Humpback hit parade is swimming round the Cape


Humpback hit parade is swimming round the Cape

Two whale populations are picking up song ideas from each other, scientists have shown

Cape Town bureau chief

Scientists who spent five years listening to humpback whales singing on either side of Africa discovered that they seemed to be picking up musical ideas from each other.
Whales off Gabon and Madagascar incorporated each other’s phrases and themes into their latest songs, suggesting popular whale music is being carried around the Cape of Good Hope by males in the two populations.
The research, reported in Royal Society Open Science, found that humpbacks in the South Atlantic and Indian oceans sing similar song types, but the amount of similarity differs across years.
This suggests that males from these two populations come into contact at some point in the year and learn songs from each other.
“Song sharing between populations tends to happen more in the northern hemisphere, where there are fewer physical barriers to movement of individuals between populations on the breeding grounds,” said Melinda Rekdahl, of the Wildlife Conservation Society, who led the study.
Male humpbacks sing complex compositions consisting of moans, cries and other vocalisations called song units. These are combined into phrases which are repeated to form themes. Different themes are produced in a sequence to form a song cycle which is repeated for hours or days.
For the most part, all males within the same population sing the same song type, which is maintained despite continual evolution or change to the song leading to seasonal “hit songs”. Some song learning can occur between populations that are in close proximity and may be able to hear the other population’s song.
Rekdahl’s team transcribed more than 1,500 individual sounds that were recorded off Gabon and Madagascar between 2001 and 2005, and over time they detected shared phrases and themes in both populations.
At the beginning of the study, whale populations in both locations shared five themes.

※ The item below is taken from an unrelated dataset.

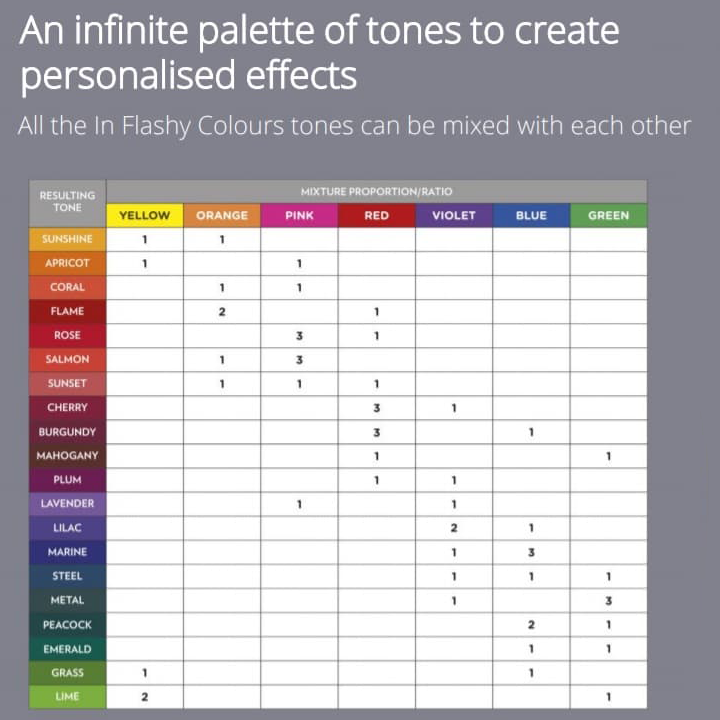Select the Violet column header
Screen dimensions: 720x720
(453, 215)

By 2003, the song sung by whales in Gabon became more elaborate than their counterparts in Madagascar.
In 2004, both population song types shared the same themes, with the whales off Gabon singing three additional themes. By 2005, songs on both sides of Africa were largely similar.
Howard Rosenbaum, director of the WCS ocean giants programme, said: “Studies such as this one are an important means of understanding connectivity between different whale populations and how they move between different seascapes.
“Insights on how different populations interact with one another and the factors that drive the movements of these animals can lead to more effective plans for conservation.”